Так мы ехали вперед, в сверхъестественной тишине, по земле, казавшейся первобытной, вдоль Береговой магистрали, вдоль сверкающего пустынного моря, покрытого барашками, по направлению к Монтесито. Мы прибыли туда вечером, вокруг не было ни души. К несчастью, привычный оборот речи принял слишком буквальное значение, – невольный взгляд вокруг не оставлял в этом сомнений, – в остальном же не было ничего необычного. Мой домик, построенный в двадцатые годы из местного песчаника и плотно окутанный глицинией, отчего стал почти незаметным, был таким же, каким я его оставил. Мы ехали по безмолвной подъездной аллее, ведущей к смутно виднеющемуся невдалеке большому дому, – горе из темного тонированного стекла, в котором отражалось кровавое закатное солнце, но Сара почти не смотрела вокруг. Тонкие плечи ссутулились, она не отрывала глаз от потертого коврика под ногами.

– Вот мы и прибыли, – произнес я, выходя из машины Она обернулась ко мне, страдающая, истерзанная бродяжка:

– Куда?

– Домой.

Помедлив, Сара заговорила, тщательно выговаривая слова, будто на иностранном языке:

– У меня нет дома, – сказала она. – Больше нет.

Так-то вот. Что еще вам сказать? Мы недолго оставались вместе, хоть и были первооткрывателями, последней надеждой человечества, брошенные друг к другу страхом и одиночеством. Я понимал, что в ближайшем будущем у меня вряд ли будет возможность найти кого-то еще, но мы просто не подходили друг другу. Не знаю, могут ли люди не подходить друг другу больше, чем мы.
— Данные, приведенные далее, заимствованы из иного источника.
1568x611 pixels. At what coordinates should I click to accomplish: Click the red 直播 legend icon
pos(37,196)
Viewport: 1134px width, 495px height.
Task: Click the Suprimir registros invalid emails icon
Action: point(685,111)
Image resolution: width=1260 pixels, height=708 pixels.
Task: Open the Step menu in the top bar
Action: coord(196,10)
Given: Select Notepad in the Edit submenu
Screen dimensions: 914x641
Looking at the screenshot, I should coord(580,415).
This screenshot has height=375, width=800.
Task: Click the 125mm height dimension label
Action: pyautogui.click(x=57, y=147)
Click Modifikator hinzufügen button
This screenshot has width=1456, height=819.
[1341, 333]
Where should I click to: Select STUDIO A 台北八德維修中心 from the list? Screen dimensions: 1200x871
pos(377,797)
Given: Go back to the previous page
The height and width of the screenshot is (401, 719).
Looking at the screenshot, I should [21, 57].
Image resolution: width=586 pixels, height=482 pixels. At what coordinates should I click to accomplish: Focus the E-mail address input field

Наши сексуальные отношения были утомительными и обременительными, что-то среднее между взаимной тягой и ненавистью, но в них была и светлая сторона (по крайней мере, с моей точки зрения) – они открывали путь для дальнейшего развития, для плодородия. Мы делали, что могли, чтобы снова заселить огромную опустошенную планету. Впрочем, через месяц Сара развеяла мое заблуждение.